▶ **What you have to do**: Apart from the images, the records below need to be copied exactly.

════════

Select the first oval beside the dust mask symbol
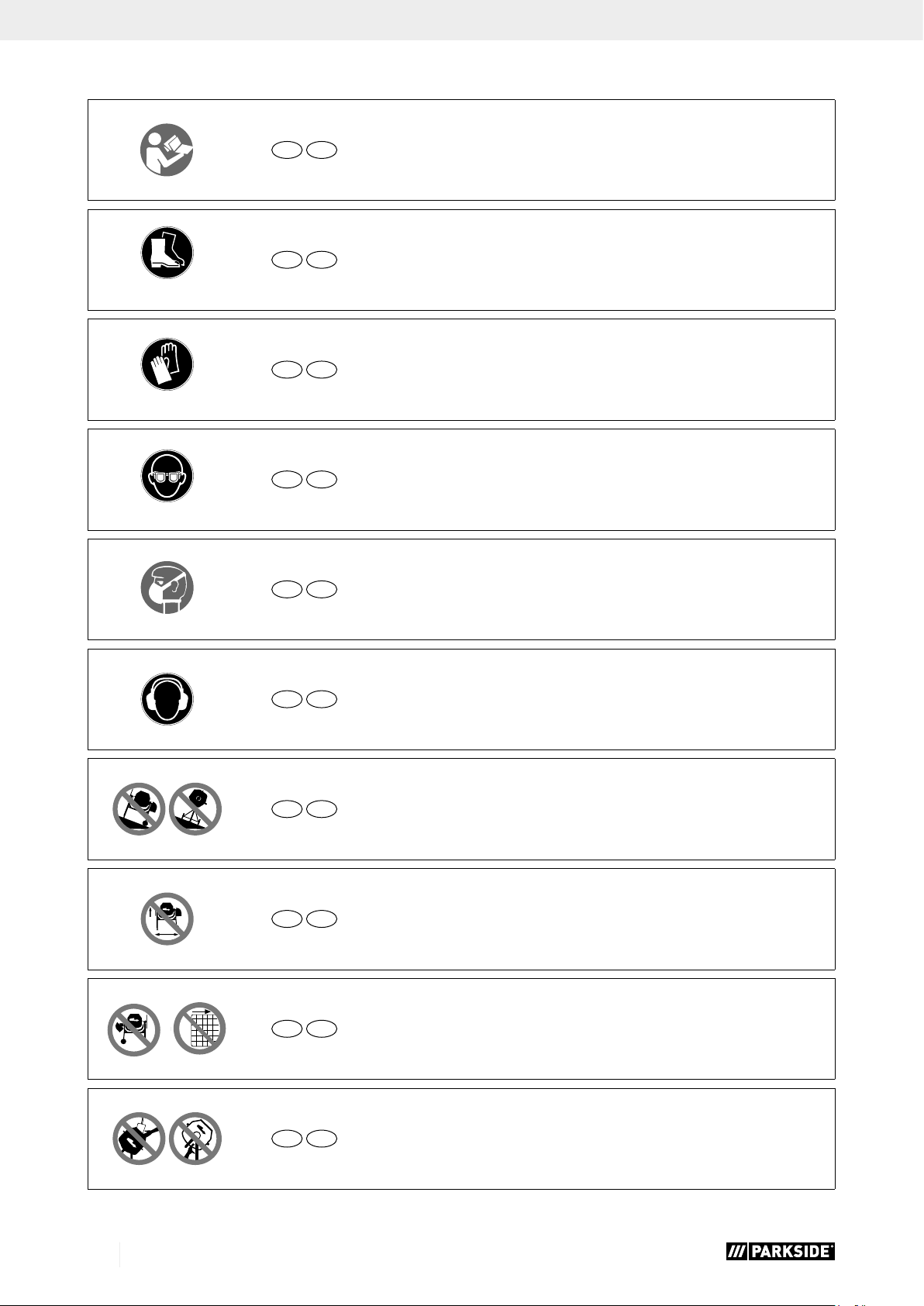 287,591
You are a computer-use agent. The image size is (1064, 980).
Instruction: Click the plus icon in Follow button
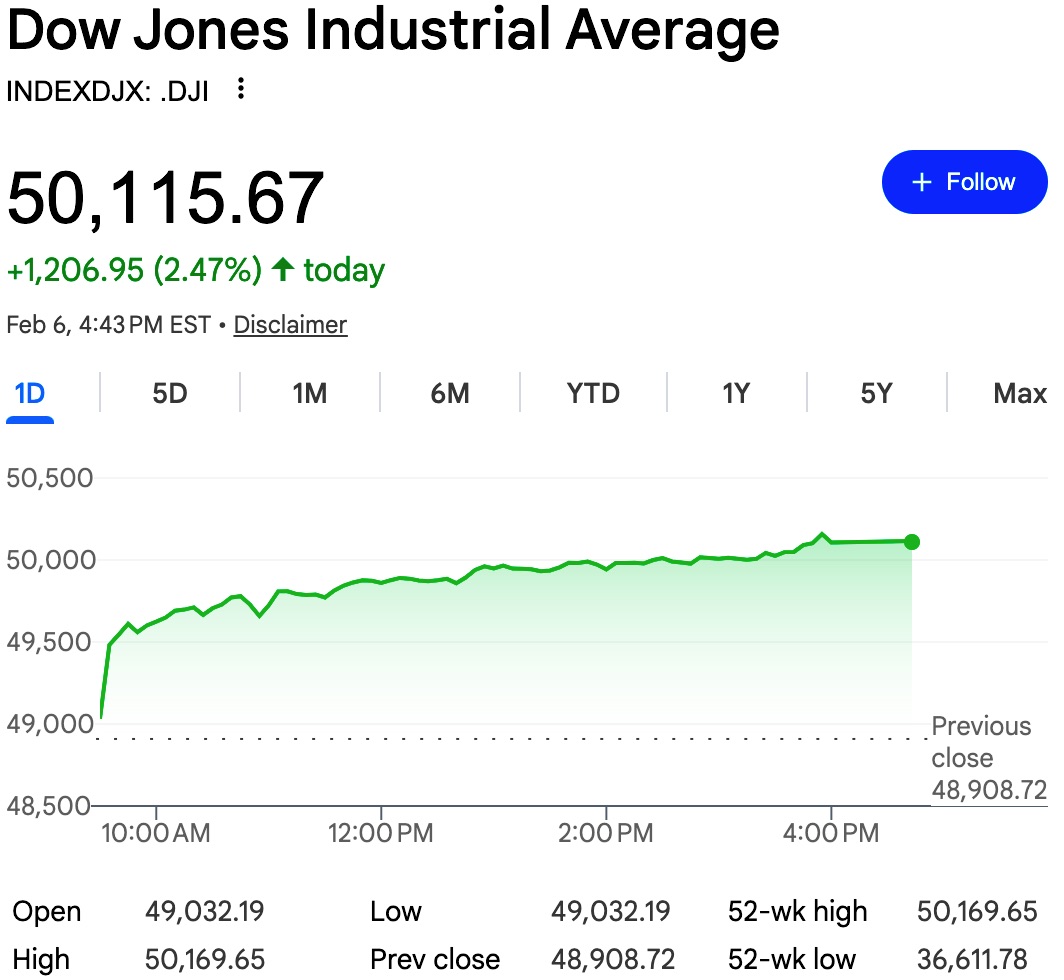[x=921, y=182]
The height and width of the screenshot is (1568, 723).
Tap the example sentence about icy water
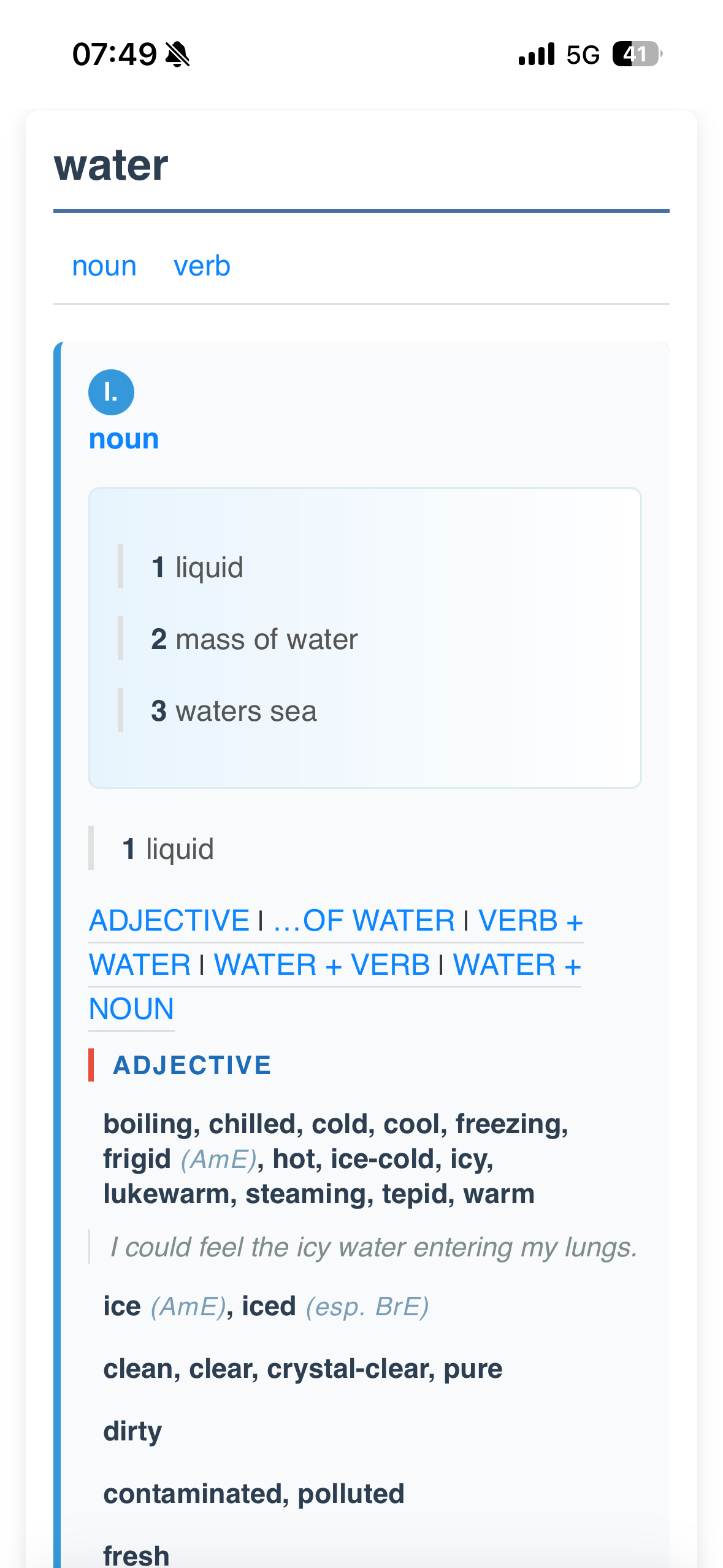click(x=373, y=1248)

════════

▶ **Reply**:
Select the first oval beside the dust mask symbol
 287,591
You are a computer-use agent. The image size is (1064, 980).
Instruction: Click the plus icon in Follow button
[x=921, y=182]
The height and width of the screenshot is (1568, 723).
Tap the example sentence about icy water
click(x=373, y=1248)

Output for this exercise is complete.